U.S. institutes ban on Russia software
Agencies warned of cyber-espionage
The U.S. government Wednesday banned federal agencies from using a Russian brand of security software over concerns that the company has ties to state-sponsored cyber-espionage activities, U.S. officials said.
Acting Homeland Security Secretary Elaine Duke ordered that Kaspersky Lab software be barred from federal government networks and gave agencies a timeline to get rid of it, according to several officials familiar with the plan who were not authorized to speak publicly about it.
Duke ordered the action on the grounds that the company has connections to the Russian government and its software poses a security risk.
“The Department is concerned about the ties between certain Kaspersky officials and Russian intelligence and other government agencies, and requirements under Russian law that allow Russian intelligence agencies to request or compel assistance from Kaspersky and to intercept communications transiting Russian networks,” the department said in a statement.
“The risk that the Russian government, whether acting on its own or in collaboration with Kaspersky, could capitalize on access provided by Kaspersky products to compromise federal information and information systems directly implicates U.S. national security,” the department said.
The directive comes months after the federal General Services Administration, the agency in charge of government purchasing, removed Kaspersky from its list of approved vendors. In doing so, the agency suggested that a vulnerability exists in Kaspersky that could give the Kremlin backdoor access to the systems the company protects.
In a statement to The Washington Post on Wednesday, the company said, “Kaspersky Lab doesn’t have inappropriate ties with any government, which is why no credible evidence has been presented publicly by anyone or any organization to back up the false allegations made against the company.

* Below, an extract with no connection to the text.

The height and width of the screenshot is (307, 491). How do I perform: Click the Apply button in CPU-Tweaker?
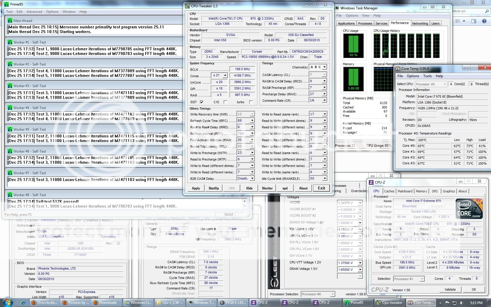196,188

“The only conclusion seems to be that Kaspersky Lab, a private company, is caught in the middle of a geopolitical fight, and it’s being treated unfairly even though the company has never helped, nor will help, any government in the world with its cyber-espionage or offensive cyber efforts,” the company said.
“Kaspersky Lab has always acknowledged that it provides appropriate products and services to governments around the world to protect those organizations from cyberthreats, but it does not have unethical ties or affiliations with any government, including Russia,” the firm said.
The directive comes in the wake of an unprecedented Russian operation to interfere in the U.S. presidential election that saw Russian spy services hack the networks of the Democratic National Committee and other political organizations and release damaging information.
At least a half-dozen federal agencies run Kaspersky on their networks, the U.S. officials said, although there may be other networks where an agency’s chief information security officer — the official ultimately responsible for systems security — might not be aware it is being used.
The order applies only to civilian government networks, not the military’s. But the Defense Department, which includes the National Security Agency, does not generally use Kaspersky software, officials said.
The U.S. intelligence community has long assessed that Kaspersky has ties to the Russian government, according to officials who spoke on the condition of anonymity to discuss internal deliberations. The company’s founder, Eugene Kaspersky, graduated from a KGB-supported cryptography school and had worked in Russian military intelligence.
In recent months, concern has mounted inside the government about the potential for Kaspersky software to be used to gather information for the Russian secret services, officials said.
Richard Ledgett, former National Security Agency deputy director, hailed the move. Speaking Wednesday on the sidelines of the Billington CyberSecurity Summit in Washington, he noted that Kaspersky, like other Russian companies, is “bound to comply with the directive of Russian state security services, by law, to share with them information from their servers.”